The AIG manufacturing index fell to 49.3 in August, declining into contraction territory after expanding for two months amid a new wave of coronavirus cases, while the services index fell to 43.5 versus 44 in the prior month. The latest release points to the ninth consecutive contraction in the services sector and at a faster pace than in July as new coronavirus restrictions in Melbourne weighted heavily on business activity in Victoria and other states.
RBA minutes: recovery is uneven after Victoria’s reopening
The RBA interest rate decision on September 1 maintained the targets for the cash rate and the yield on 3-year Australian Government bonds at 25 basis points. The Bank had also decided to increase the size of the Term Funding Facility and make the facility available for longer. In the minutes of that meeting released early on Tuesday, the Board noted that the downturn had not been as acute as earlier expected and a recovery was underway in most of Australia. However, the recovery was likely to be uneven, with the COVID-19 outbreak in Victoria having a major effect on the economy.

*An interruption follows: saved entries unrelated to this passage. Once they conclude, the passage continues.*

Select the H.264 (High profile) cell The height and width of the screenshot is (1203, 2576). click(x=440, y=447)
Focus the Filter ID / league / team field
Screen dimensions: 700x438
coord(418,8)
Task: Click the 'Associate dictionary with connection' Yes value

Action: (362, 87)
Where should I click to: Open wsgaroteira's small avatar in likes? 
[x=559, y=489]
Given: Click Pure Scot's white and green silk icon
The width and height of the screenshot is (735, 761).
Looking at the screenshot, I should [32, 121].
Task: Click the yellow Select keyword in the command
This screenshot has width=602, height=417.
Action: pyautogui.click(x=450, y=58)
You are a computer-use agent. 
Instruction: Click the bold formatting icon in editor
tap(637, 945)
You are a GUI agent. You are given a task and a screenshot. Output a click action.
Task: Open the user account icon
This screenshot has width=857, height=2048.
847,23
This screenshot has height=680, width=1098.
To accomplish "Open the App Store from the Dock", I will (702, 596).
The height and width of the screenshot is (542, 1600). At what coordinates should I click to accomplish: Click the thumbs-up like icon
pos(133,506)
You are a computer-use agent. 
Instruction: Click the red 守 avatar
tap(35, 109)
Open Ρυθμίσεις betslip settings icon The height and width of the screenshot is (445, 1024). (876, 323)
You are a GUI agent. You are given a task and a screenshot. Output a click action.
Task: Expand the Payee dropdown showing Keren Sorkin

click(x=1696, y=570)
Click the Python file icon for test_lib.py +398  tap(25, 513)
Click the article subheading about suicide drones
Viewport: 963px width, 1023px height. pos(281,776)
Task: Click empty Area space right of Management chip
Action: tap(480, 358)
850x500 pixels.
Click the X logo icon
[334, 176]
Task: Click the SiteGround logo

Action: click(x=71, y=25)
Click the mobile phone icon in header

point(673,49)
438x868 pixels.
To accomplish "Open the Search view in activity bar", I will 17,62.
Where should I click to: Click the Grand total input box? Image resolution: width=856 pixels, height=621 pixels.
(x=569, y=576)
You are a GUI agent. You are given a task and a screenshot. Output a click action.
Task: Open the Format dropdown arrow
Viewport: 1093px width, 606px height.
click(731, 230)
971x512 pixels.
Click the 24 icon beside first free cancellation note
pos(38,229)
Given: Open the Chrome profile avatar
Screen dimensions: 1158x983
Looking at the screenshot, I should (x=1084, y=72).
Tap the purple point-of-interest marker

Members referred that the first half of 2020 had seen the largest contraction in global economic activity in many decades. Some countries had experienced contractions of around 20% in the first half of the year, although the decline in output in Australia was expected to have been less severe.
Will the aussie keep on an uptrend?
Aussie/dollar moved slightly higher after the RBA meeting minutes, rebounding on the 20-day simple moving average (SMA) as expectations of further easing in the near term diminished. But the price could be at risk of a bearish retracement if the employment report disappoints again. Price action is likely to challenge again the 0.7200 handle, ahead of the 0.7067 support. A leg below it could send prices lower until the 23.6% Fibonacci retracement level of the up leg from 0.5506 to 0.7412 at 0.6858.
Alternatively, upbeat numbers on employment are likely to propel the price higher towards the two-year high of 0.7412 before meeting the 0.7490 resistance, registered on July 2018, shifting the outlook to strongly bullish.
Overall, aussie/dollar is gaining some momentum in the near term, while a climb above 0.7412 could add optimism for buying interest.